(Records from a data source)
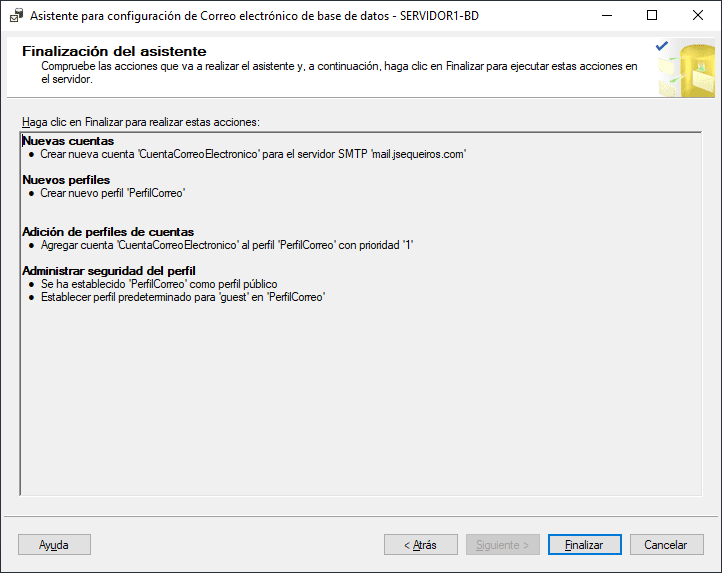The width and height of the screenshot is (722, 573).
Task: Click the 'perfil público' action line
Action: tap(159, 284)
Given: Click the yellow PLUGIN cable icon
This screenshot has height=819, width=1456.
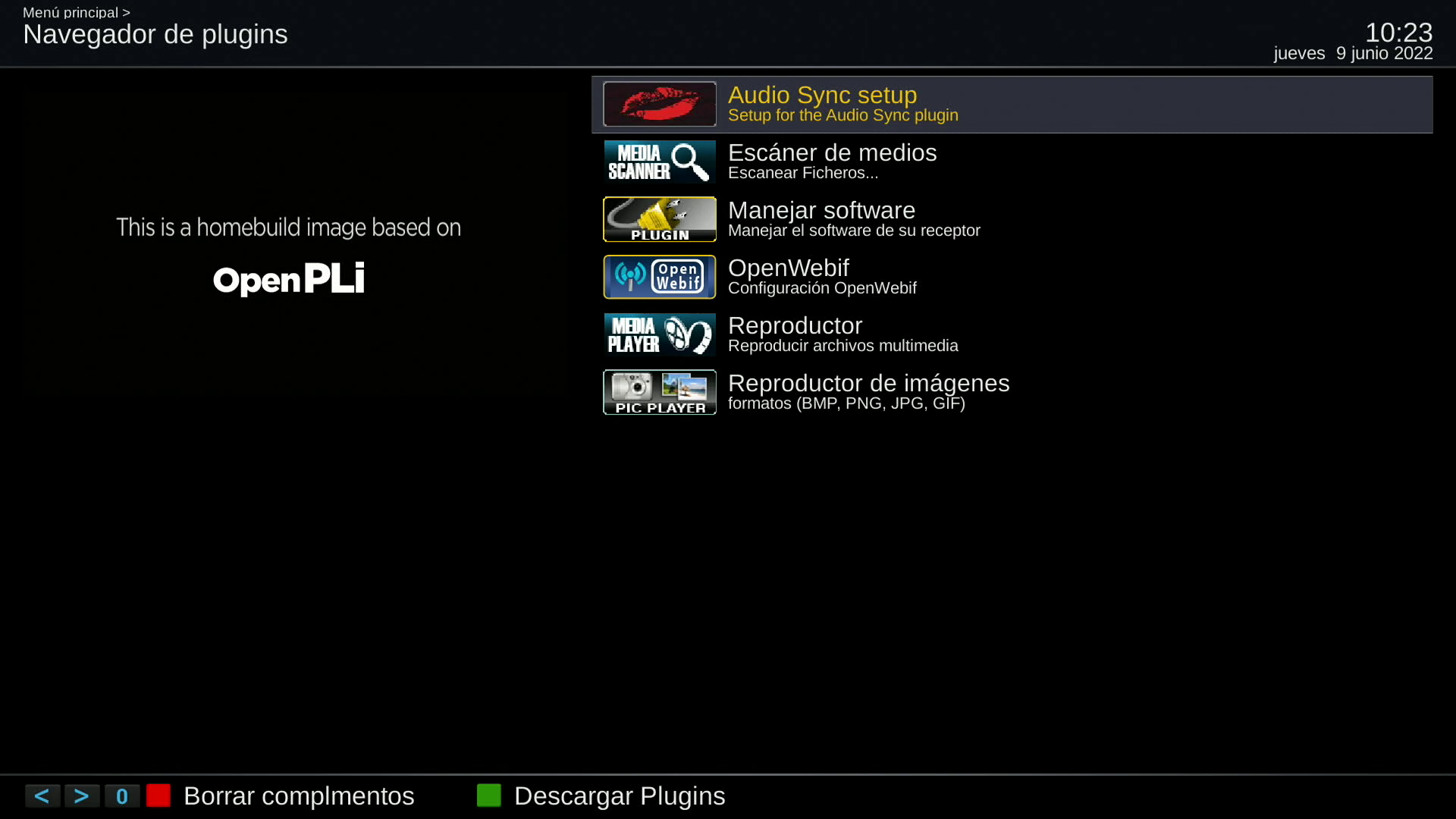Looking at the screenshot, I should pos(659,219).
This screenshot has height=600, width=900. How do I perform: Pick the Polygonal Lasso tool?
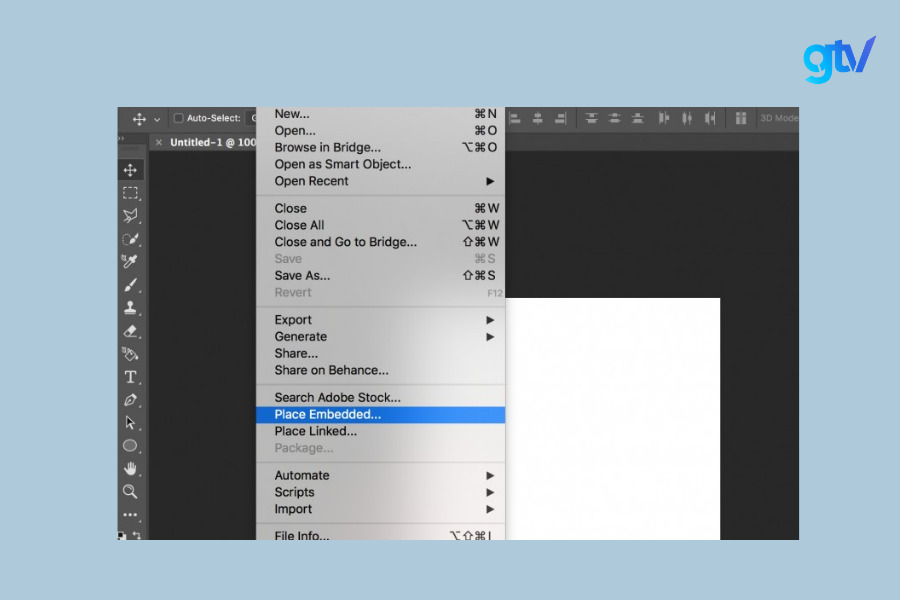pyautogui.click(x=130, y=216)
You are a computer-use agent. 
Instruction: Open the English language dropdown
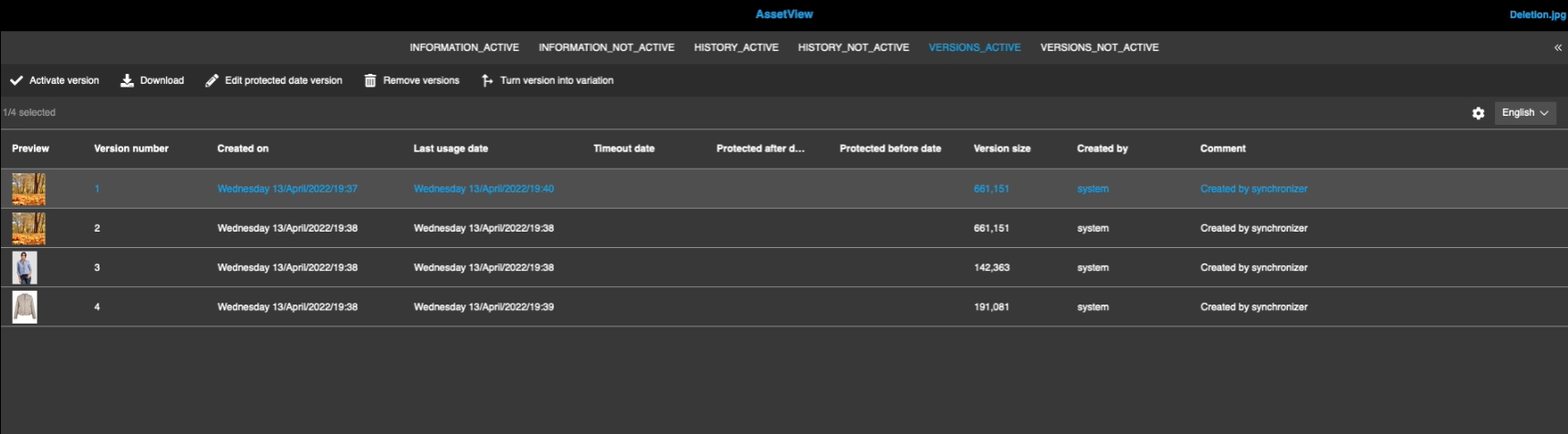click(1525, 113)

> **About this exercise**:
Copy exactly and only this span: the line with "Given: Click the yellow PLUGIN cable icon" through the final line of the entries, both ends included, with the pictures left out.

> **Reply**:
Given: Click the yellow PLUGIN cable icon
This screenshot has height=819, width=1456.
Looking at the screenshot, I should pos(659,219).
This screenshot has height=600, width=900. How do I perform: Pick the Polygonal Lasso tool?
pyautogui.click(x=130, y=216)
You are a computer-use agent. 
Instruction: Open the English language dropdown
click(1525, 113)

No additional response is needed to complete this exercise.